_HOW TO COMPLETE THIS TASK:_
What lines below include the word "click"? Copy each one.
EXTRACTED MATERIAL: Begin
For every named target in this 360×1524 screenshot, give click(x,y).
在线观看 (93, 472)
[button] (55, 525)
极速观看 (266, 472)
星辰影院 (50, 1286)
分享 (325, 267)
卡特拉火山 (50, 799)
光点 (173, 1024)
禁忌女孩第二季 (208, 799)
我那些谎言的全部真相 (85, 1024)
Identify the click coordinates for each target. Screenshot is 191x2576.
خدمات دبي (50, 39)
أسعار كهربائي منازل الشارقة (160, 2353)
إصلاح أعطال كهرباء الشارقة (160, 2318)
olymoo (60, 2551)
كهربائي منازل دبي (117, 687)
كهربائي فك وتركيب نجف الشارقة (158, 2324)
EXTRACTED MATERIAL: End
_FINAL ANSWER:_
For every named target in this 360×1524 screenshot, give click(x,y).
Identify the click coordinates for each target. Screenshot is 191x2576.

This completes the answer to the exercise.